▶ _Prompt_:
Copy out each line below exactly as written.

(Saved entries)
——

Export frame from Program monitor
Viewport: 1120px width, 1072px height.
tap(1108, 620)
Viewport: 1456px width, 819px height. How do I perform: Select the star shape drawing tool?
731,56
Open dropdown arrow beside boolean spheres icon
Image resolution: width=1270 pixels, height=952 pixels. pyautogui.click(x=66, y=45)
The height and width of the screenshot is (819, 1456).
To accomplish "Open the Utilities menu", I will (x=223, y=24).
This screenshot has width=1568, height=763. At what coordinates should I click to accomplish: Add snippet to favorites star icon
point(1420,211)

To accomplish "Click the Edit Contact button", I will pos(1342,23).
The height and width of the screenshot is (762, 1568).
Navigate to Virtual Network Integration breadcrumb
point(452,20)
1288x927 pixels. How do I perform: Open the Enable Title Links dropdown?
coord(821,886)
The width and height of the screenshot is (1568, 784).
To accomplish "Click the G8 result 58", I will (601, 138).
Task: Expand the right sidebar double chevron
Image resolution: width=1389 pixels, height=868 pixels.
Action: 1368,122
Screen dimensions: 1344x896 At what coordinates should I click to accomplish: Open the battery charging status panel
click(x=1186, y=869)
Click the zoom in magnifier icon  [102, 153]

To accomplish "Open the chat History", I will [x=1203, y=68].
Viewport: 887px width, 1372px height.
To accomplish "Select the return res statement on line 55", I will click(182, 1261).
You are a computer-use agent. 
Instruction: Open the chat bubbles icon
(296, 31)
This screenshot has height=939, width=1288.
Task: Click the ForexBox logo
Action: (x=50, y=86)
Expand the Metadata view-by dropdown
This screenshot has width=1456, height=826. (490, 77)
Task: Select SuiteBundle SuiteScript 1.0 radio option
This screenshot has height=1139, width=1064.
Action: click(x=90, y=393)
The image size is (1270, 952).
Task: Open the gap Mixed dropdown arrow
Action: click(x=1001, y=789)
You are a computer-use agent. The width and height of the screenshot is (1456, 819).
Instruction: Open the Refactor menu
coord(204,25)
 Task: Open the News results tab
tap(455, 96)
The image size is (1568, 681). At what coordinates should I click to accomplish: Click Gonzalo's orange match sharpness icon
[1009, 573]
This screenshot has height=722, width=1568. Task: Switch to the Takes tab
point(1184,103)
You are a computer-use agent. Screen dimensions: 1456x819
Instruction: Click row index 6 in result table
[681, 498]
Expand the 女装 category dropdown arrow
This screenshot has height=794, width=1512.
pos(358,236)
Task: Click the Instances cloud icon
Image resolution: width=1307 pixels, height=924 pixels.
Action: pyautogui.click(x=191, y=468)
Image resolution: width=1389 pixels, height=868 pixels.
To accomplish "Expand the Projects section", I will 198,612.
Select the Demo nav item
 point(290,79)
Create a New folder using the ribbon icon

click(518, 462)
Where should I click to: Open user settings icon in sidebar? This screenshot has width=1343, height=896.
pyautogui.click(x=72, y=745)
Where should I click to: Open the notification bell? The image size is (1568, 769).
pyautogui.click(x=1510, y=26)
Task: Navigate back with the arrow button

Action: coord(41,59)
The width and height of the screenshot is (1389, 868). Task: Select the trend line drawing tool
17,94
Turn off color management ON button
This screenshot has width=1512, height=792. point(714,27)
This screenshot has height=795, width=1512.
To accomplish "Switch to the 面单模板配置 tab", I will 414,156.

——

▶ _Written solution_:
Export frame from Program monitor
Viewport: 1120px width, 1072px height.
tap(1108, 620)
Viewport: 1456px width, 819px height. How do I perform: Select the star shape drawing tool?
731,56
Open dropdown arrow beside boolean spheres icon
Image resolution: width=1270 pixels, height=952 pixels. pyautogui.click(x=66, y=45)
The height and width of the screenshot is (819, 1456).
To accomplish "Open the Utilities menu", I will (x=223, y=24).
This screenshot has width=1568, height=763. At what coordinates should I click to accomplish: Add snippet to favorites star icon
point(1420,211)

To accomplish "Click the Edit Contact button", I will pos(1342,23).
The height and width of the screenshot is (762, 1568).
Navigate to Virtual Network Integration breadcrumb
point(452,20)
1288x927 pixels. How do I perform: Open the Enable Title Links dropdown?
coord(821,886)
The width and height of the screenshot is (1568, 784).
To accomplish "Click the G8 result 58", I will (601, 138).
Task: Expand the right sidebar double chevron
Image resolution: width=1389 pixels, height=868 pixels.
Action: 1368,122
Screen dimensions: 1344x896 At what coordinates should I click to accomplish: Open the battery charging status panel
click(x=1186, y=869)
Click the zoom in magnifier icon  [102, 153]

To accomplish "Open the chat History", I will [x=1203, y=68].
Viewport: 887px width, 1372px height.
To accomplish "Select the return res statement on line 55", I will click(182, 1261).
You are a computer-use agent. 
Instruction: Open the chat bubbles icon
(296, 31)
This screenshot has height=939, width=1288.
Task: Click the ForexBox logo
Action: (x=50, y=86)
Expand the Metadata view-by dropdown
This screenshot has width=1456, height=826. (490, 77)
Task: Select SuiteBundle SuiteScript 1.0 radio option
This screenshot has height=1139, width=1064.
Action: click(x=90, y=393)
The image size is (1270, 952).
Task: Open the gap Mixed dropdown arrow
Action: click(x=1001, y=789)
You are a computer-use agent. The width and height of the screenshot is (1456, 819).
Instruction: Open the Refactor menu
coord(204,25)
 Task: Open the News results tab
tap(455, 96)
The image size is (1568, 681). At what coordinates should I click to accomplish: Click Gonzalo's orange match sharpness icon
[1009, 573]
This screenshot has height=722, width=1568. Task: Switch to the Takes tab
point(1184,103)
You are a computer-use agent. Screen dimensions: 1456x819
Instruction: Click row index 6 in result table
[681, 498]
Expand the 女装 category dropdown arrow
This screenshot has height=794, width=1512.
pos(358,236)
Task: Click the Instances cloud icon
Image resolution: width=1307 pixels, height=924 pixels.
Action: pyautogui.click(x=191, y=468)
Image resolution: width=1389 pixels, height=868 pixels.
To accomplish "Expand the Projects section", I will 198,612.
Select the Demo nav item
 point(290,79)
Create a New folder using the ribbon icon

click(518, 462)
Where should I click to: Open user settings icon in sidebar? This screenshot has width=1343, height=896.
pyautogui.click(x=72, y=745)
Where should I click to: Open the notification bell? The image size is (1568, 769).
pyautogui.click(x=1510, y=26)
Task: Navigate back with the arrow button

Action: coord(41,59)
The width and height of the screenshot is (1389, 868). Task: Select the trend line drawing tool
17,94
Turn off color management ON button
This screenshot has width=1512, height=792. point(714,27)
This screenshot has height=795, width=1512.
To accomplish "Switch to the 面单模板配置 tab", I will 414,156.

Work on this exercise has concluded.